Your objective —
Report all lines in the records that hold the string "TotalEnergies".

Material for this task —
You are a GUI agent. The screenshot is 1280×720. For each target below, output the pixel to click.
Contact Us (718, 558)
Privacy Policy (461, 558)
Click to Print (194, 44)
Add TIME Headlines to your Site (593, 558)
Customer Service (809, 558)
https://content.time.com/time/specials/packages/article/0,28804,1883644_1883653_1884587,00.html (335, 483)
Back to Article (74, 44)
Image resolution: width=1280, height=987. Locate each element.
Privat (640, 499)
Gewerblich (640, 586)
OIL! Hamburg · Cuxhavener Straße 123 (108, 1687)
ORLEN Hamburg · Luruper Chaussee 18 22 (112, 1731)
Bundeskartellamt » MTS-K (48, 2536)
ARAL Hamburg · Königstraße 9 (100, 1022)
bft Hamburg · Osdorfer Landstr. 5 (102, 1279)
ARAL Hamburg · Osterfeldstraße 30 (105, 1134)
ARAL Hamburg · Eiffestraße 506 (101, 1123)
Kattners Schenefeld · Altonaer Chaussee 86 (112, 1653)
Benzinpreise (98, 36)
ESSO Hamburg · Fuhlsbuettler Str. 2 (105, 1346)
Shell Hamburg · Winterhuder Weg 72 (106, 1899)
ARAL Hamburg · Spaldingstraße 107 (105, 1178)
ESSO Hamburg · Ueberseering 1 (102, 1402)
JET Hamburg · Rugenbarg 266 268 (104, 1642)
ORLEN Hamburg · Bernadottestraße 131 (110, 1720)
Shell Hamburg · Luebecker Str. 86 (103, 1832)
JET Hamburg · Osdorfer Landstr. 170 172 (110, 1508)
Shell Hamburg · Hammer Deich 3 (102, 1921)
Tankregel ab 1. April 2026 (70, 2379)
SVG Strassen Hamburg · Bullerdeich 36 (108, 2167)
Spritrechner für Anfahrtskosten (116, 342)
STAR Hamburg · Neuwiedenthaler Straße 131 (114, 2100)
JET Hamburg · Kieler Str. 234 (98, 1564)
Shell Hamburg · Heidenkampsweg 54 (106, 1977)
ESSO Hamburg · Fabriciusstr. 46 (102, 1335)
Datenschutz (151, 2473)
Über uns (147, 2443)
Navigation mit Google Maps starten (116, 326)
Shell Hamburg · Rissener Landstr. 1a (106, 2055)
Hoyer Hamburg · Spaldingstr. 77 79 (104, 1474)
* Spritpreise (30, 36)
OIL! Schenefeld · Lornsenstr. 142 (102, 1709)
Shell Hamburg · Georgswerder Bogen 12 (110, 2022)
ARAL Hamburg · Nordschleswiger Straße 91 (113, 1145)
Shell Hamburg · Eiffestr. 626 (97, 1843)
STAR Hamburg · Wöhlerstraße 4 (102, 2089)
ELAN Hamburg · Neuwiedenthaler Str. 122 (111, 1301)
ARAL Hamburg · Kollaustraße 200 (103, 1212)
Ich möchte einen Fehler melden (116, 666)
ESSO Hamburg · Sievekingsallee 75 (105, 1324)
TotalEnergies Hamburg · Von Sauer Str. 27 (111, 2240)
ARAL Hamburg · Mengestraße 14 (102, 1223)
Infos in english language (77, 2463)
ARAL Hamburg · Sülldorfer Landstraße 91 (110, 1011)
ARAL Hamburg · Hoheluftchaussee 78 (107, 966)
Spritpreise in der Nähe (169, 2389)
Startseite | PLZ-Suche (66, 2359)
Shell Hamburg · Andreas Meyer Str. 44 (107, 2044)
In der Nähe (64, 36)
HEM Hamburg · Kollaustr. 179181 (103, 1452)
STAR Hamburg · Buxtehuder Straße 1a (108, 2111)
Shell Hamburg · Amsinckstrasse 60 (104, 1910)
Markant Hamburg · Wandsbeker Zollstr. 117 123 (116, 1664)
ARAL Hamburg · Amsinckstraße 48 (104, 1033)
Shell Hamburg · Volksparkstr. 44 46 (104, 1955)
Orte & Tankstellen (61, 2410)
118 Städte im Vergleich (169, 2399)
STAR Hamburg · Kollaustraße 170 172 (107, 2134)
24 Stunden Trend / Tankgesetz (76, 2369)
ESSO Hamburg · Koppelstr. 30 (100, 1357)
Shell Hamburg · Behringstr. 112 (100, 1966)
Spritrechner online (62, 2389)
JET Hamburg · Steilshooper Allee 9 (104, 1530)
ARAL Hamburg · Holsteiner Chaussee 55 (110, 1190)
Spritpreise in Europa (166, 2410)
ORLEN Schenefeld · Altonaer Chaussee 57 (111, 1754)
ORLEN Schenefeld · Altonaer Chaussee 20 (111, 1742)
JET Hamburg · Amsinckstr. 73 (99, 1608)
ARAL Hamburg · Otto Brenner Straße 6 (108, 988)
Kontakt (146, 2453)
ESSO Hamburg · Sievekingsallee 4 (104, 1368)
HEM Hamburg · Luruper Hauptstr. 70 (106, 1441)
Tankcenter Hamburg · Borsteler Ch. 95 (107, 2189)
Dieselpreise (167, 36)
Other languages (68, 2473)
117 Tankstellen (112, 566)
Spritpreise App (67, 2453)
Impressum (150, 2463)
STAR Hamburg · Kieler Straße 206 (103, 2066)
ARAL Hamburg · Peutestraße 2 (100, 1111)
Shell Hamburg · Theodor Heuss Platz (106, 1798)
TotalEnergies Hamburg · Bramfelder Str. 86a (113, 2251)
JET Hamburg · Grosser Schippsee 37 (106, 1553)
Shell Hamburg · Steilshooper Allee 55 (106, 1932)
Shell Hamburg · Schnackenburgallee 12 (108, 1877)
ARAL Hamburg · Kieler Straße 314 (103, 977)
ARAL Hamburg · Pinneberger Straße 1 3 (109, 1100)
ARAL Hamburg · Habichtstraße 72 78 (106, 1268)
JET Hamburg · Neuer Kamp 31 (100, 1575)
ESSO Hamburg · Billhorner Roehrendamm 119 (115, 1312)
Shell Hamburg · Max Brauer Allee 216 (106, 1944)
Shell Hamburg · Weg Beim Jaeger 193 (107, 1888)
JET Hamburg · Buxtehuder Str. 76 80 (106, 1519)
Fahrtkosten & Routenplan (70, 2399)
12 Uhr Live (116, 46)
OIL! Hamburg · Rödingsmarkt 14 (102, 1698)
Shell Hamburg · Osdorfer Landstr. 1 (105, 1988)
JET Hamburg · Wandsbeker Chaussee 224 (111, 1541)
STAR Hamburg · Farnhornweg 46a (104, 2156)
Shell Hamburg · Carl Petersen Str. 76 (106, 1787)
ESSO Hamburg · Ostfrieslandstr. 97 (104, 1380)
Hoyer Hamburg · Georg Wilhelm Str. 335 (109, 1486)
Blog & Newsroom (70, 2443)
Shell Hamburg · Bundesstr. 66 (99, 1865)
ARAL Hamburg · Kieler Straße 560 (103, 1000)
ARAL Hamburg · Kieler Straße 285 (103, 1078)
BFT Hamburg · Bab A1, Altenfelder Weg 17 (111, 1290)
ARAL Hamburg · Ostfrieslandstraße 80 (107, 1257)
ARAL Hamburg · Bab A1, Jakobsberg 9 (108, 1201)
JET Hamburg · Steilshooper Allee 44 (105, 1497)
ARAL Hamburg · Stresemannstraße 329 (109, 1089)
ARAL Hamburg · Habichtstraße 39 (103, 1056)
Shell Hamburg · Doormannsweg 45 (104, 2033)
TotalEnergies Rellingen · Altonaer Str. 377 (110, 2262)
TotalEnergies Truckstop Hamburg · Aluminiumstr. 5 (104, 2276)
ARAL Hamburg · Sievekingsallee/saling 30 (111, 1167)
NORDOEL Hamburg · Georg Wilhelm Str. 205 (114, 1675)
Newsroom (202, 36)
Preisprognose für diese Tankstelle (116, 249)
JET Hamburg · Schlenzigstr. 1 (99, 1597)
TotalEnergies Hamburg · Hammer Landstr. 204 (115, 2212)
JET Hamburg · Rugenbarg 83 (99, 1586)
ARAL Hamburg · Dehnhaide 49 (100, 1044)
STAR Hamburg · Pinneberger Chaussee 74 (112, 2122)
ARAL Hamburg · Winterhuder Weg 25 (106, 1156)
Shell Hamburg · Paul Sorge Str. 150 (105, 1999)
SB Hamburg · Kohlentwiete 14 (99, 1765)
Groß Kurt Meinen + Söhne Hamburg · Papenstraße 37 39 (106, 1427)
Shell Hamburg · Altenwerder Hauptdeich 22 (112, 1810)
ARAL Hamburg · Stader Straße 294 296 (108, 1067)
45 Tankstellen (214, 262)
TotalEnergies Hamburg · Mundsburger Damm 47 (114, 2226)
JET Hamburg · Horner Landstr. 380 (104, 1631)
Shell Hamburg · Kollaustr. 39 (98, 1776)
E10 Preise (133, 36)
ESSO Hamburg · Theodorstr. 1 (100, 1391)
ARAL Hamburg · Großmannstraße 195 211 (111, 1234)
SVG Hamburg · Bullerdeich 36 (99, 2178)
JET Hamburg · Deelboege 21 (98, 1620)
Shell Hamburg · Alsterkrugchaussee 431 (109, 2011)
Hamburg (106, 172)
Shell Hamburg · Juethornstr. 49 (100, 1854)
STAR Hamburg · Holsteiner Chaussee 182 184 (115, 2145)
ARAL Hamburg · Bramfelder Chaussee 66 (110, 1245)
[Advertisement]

Answer box —
TotalEnergies Hamburg · Von Sauer Str. 27 (111, 2240)
TotalEnergies Hamburg · Bramfelder Str. 86a (113, 2251)
TotalEnergies Rellingen · Altonaer Str. 377 (110, 2262)
TotalEnergies Truckstop Hamburg · Aluminiumstr. 5 (104, 2276)
TotalEnergies Hamburg · Hammer Landstr. 204 (115, 2212)
TotalEnergies Hamburg · Mundsburger Damm 47 (114, 2226)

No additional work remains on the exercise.